== Data for processing ==
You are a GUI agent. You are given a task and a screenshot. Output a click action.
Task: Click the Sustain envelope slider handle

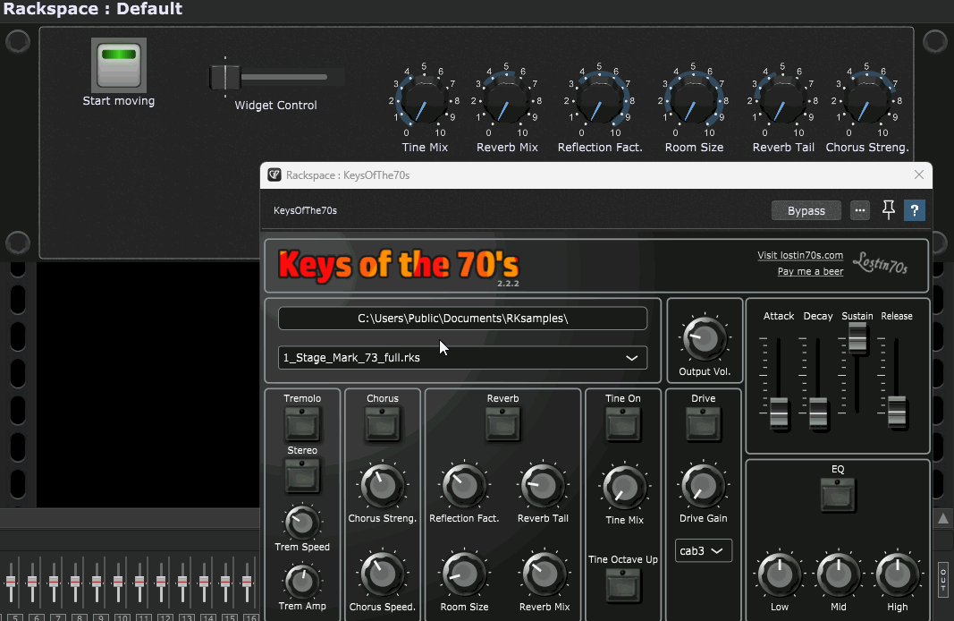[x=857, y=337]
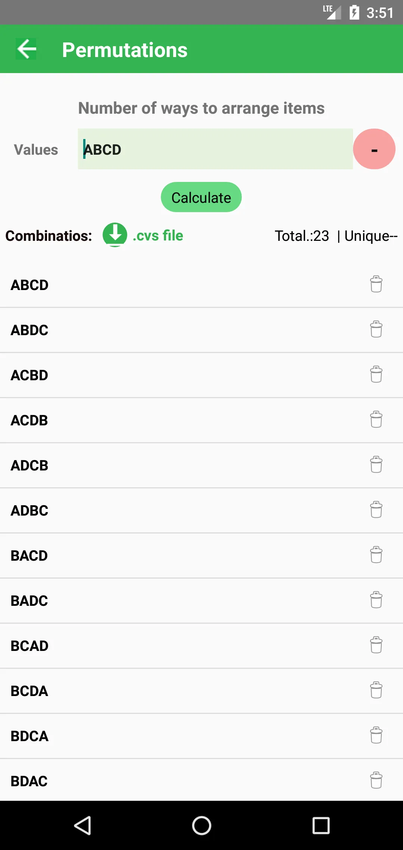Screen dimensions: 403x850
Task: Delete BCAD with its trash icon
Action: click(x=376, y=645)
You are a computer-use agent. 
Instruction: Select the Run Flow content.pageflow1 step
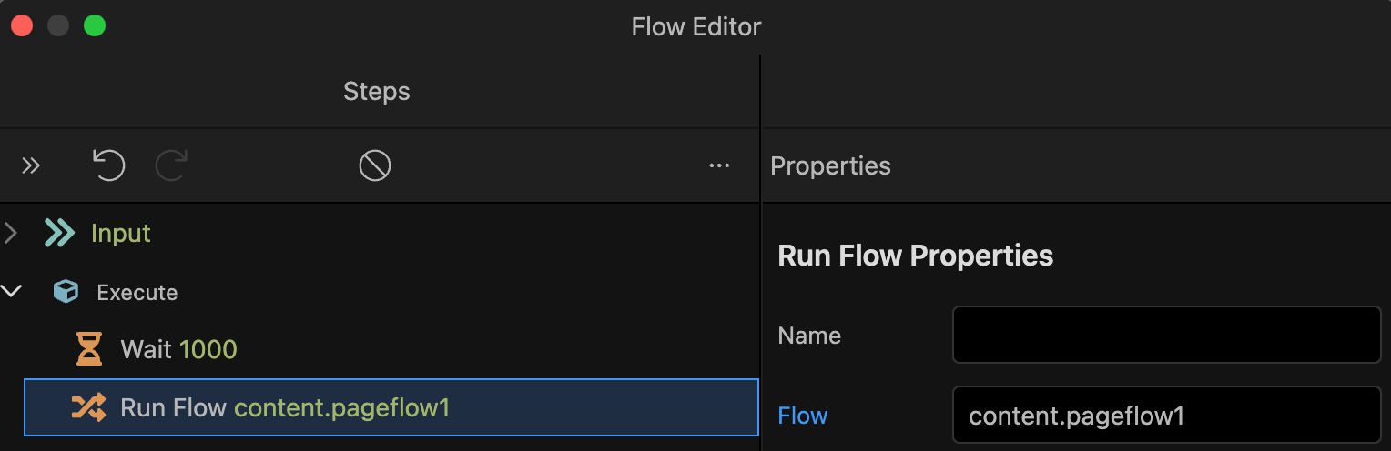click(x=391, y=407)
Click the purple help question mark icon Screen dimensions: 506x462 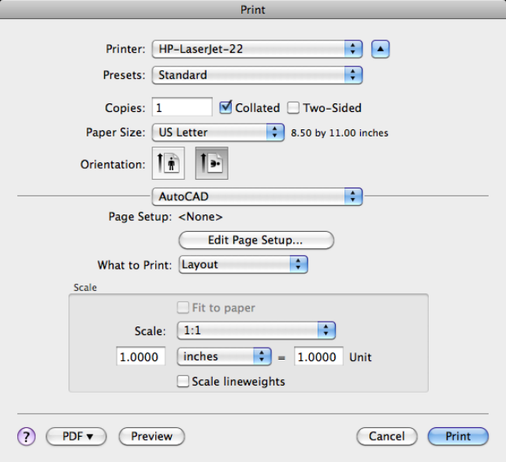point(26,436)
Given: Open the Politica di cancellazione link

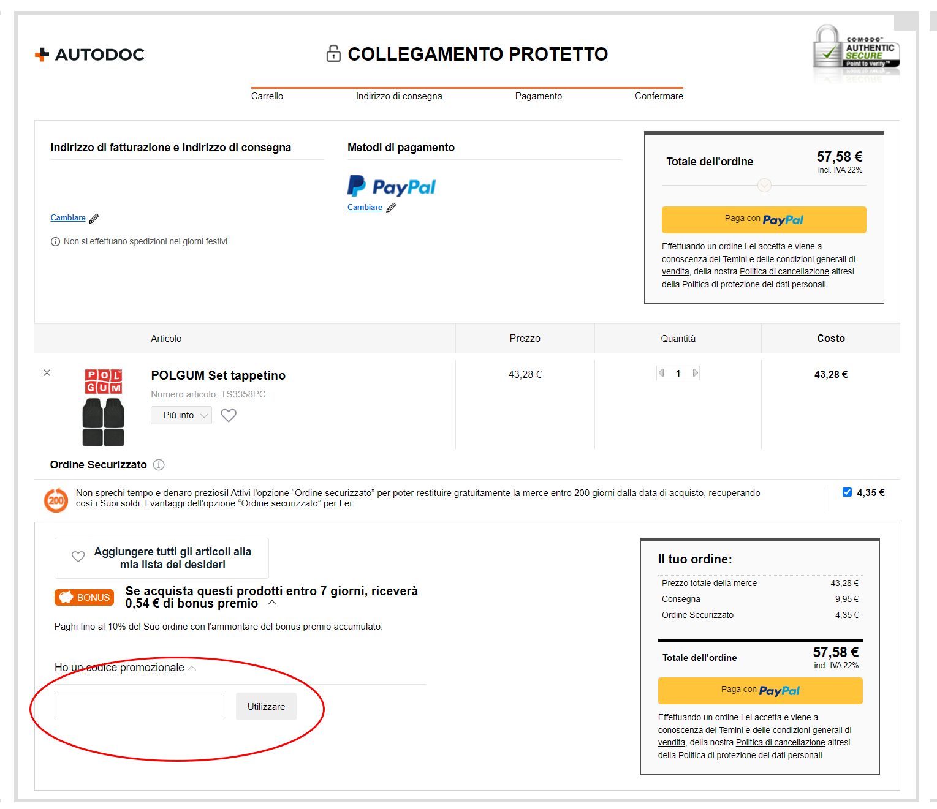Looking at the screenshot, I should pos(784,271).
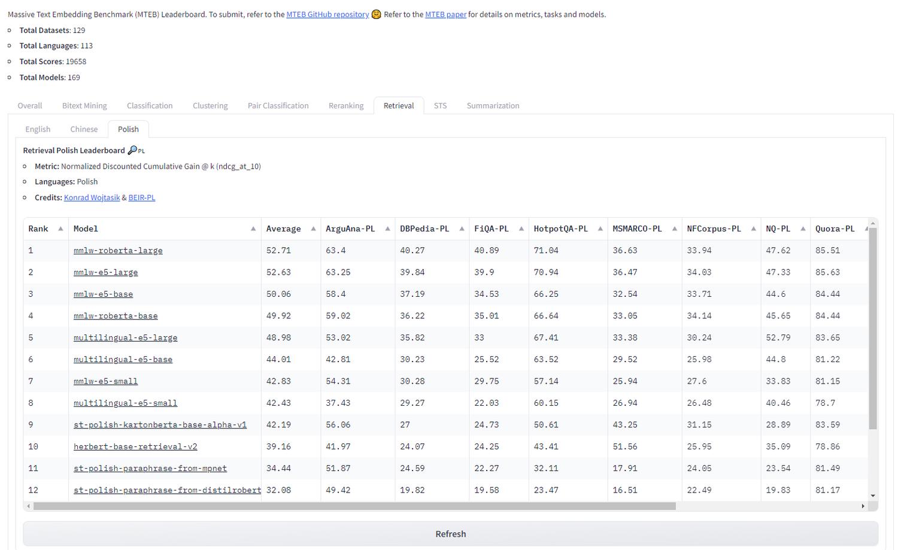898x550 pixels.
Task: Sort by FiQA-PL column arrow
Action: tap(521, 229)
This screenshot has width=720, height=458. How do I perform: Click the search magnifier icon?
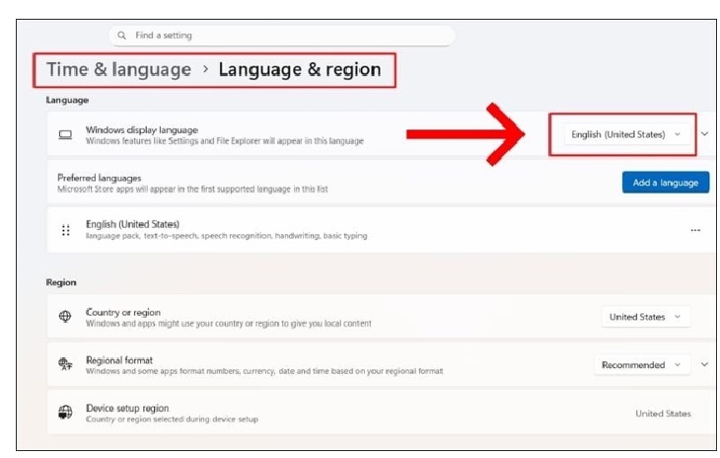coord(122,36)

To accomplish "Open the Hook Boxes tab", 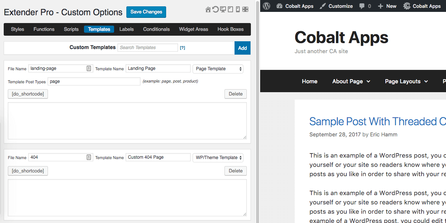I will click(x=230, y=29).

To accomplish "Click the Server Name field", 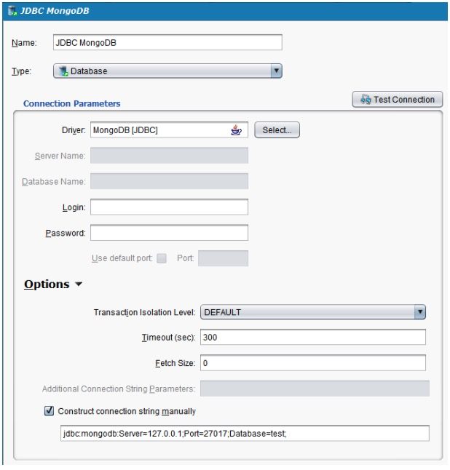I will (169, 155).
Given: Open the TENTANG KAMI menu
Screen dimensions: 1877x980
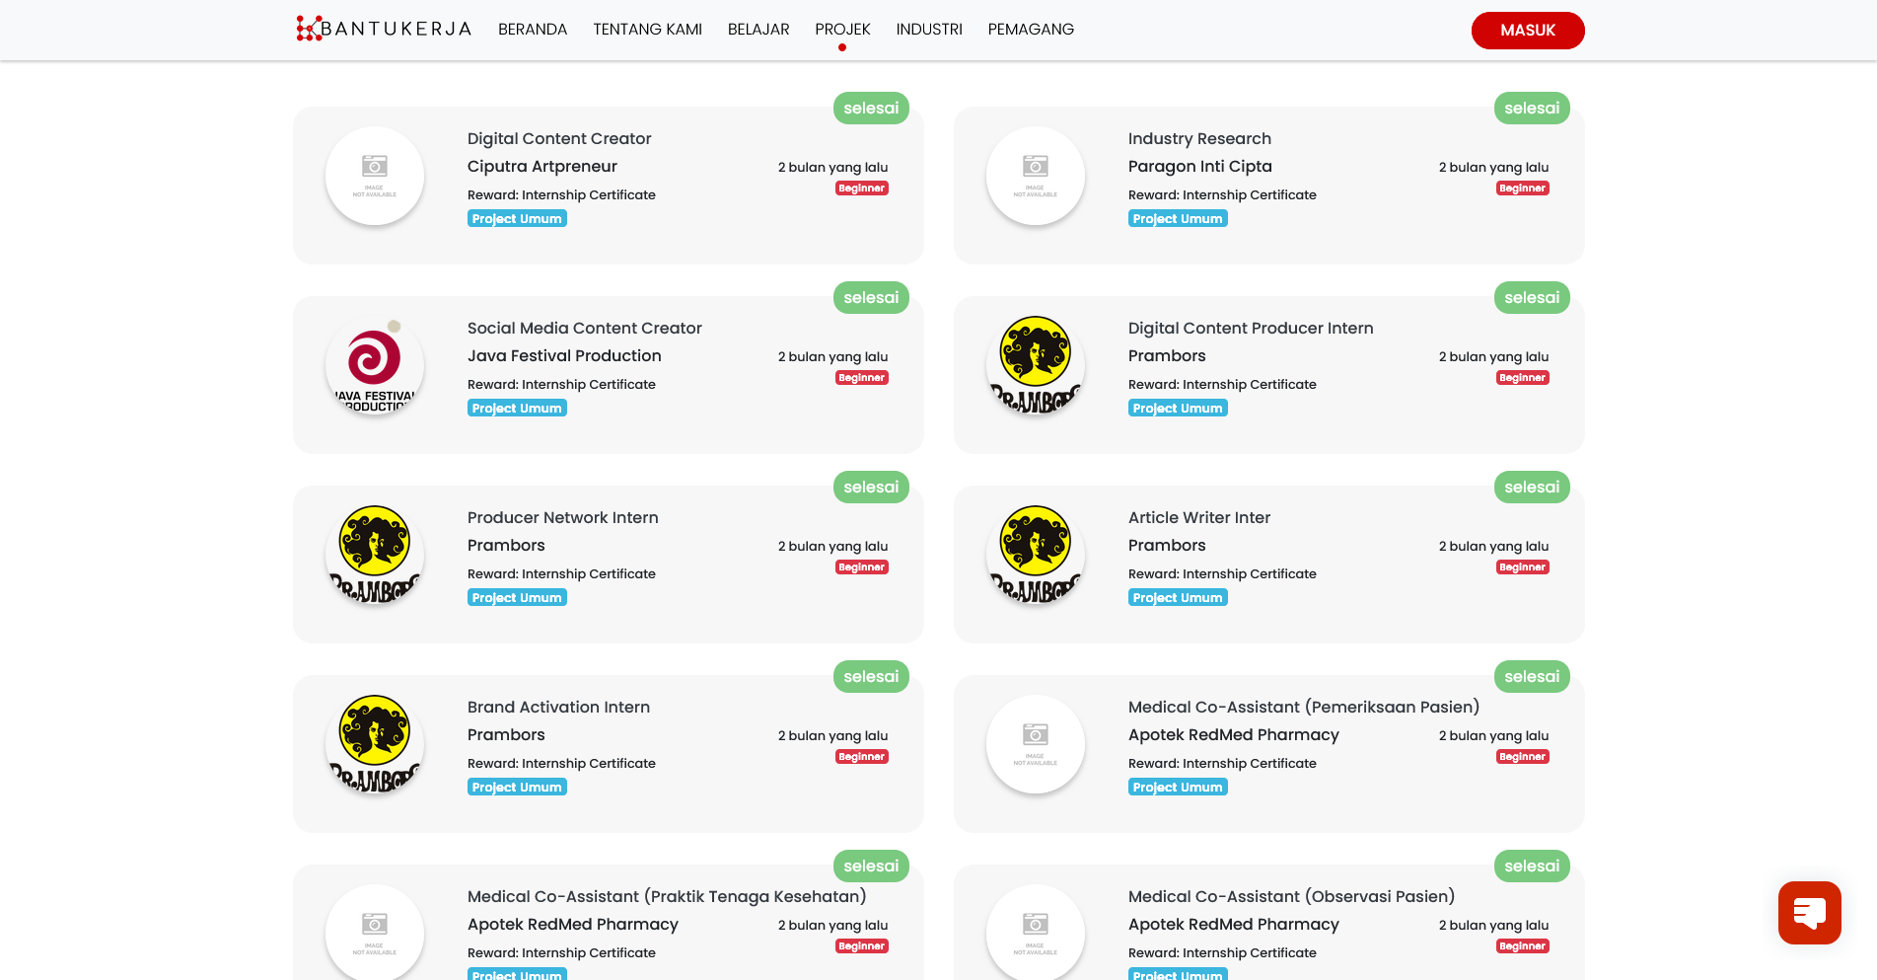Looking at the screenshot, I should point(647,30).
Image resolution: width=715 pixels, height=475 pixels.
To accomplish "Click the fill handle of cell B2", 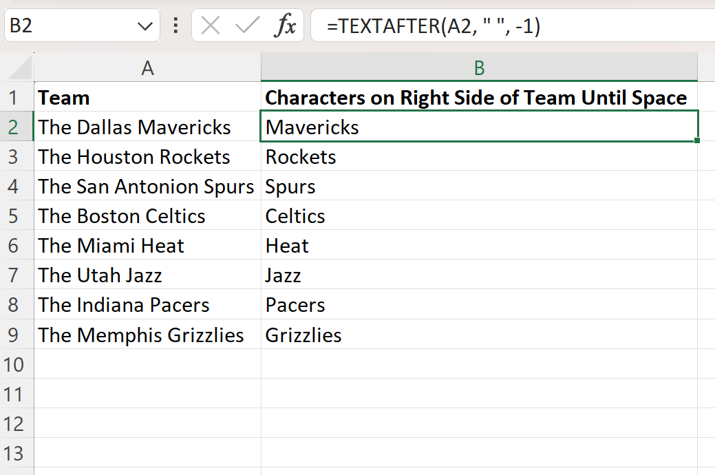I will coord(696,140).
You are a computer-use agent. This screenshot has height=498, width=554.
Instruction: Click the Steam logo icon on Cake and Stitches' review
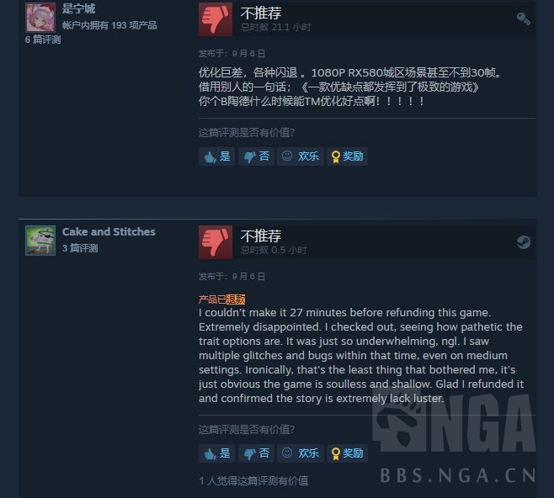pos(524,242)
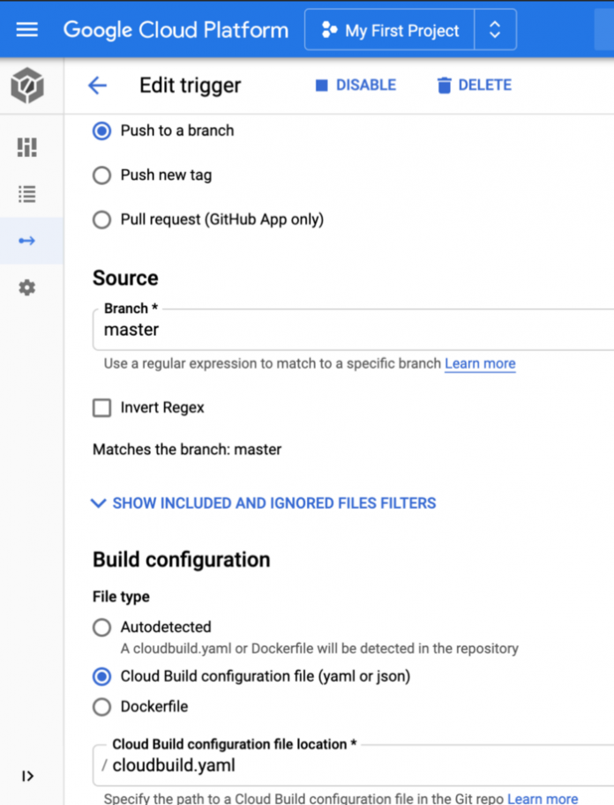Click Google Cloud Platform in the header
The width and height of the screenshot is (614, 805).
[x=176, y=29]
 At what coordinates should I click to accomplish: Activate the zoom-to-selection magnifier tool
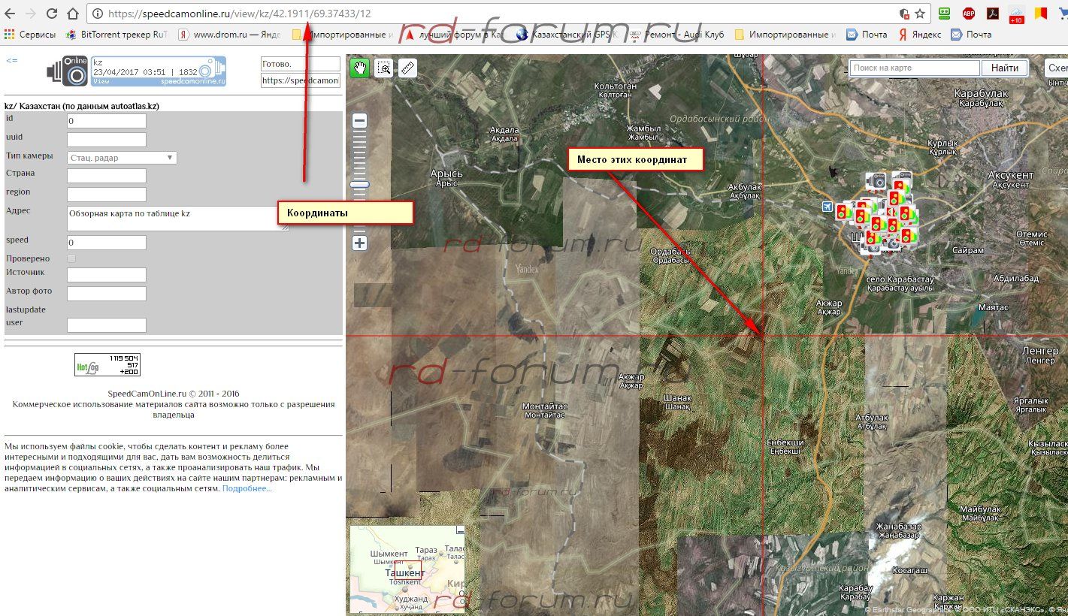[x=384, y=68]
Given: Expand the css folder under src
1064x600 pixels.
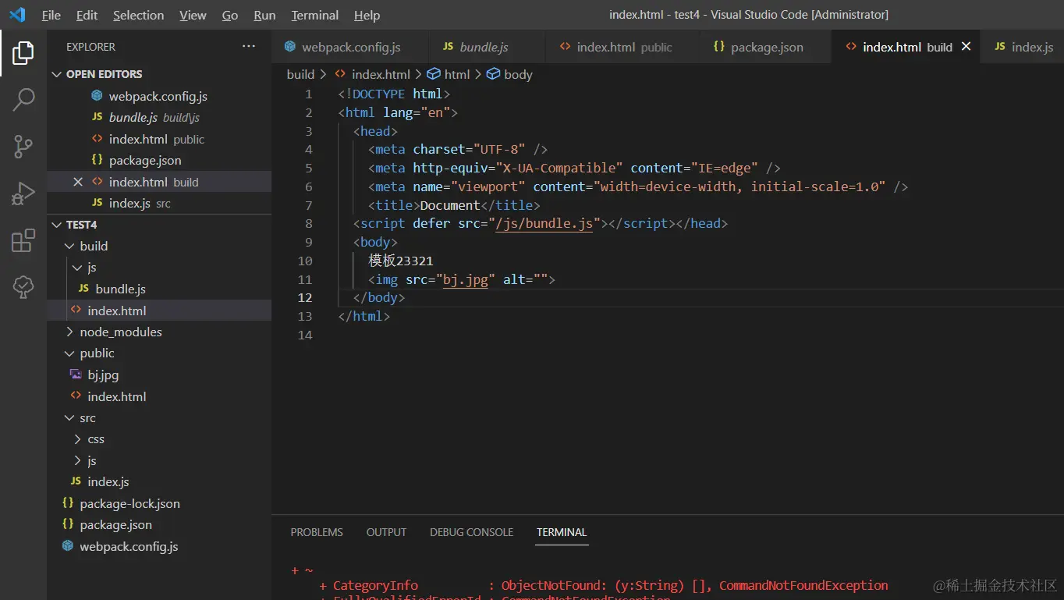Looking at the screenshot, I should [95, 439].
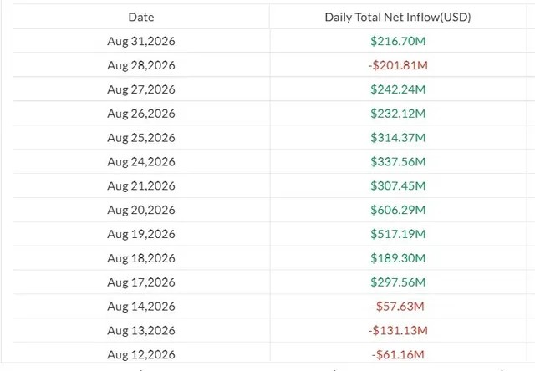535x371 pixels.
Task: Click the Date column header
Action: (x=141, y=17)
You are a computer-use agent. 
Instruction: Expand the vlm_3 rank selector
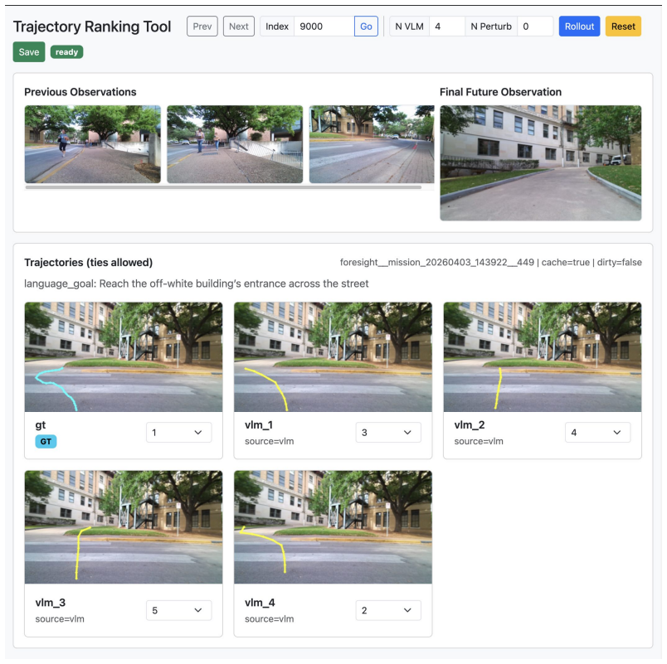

== Task to carry out ==
Find every line of the data that includes the string "agent". Copy each of those lines.

== Reply ==
You are a GUI agent. You are given a task and a screenshot. Output a click action.
You are a computer-use agent. 
You are a computer-use agent. This screenshot has height=498, width=554.
You are a computer-use agent. 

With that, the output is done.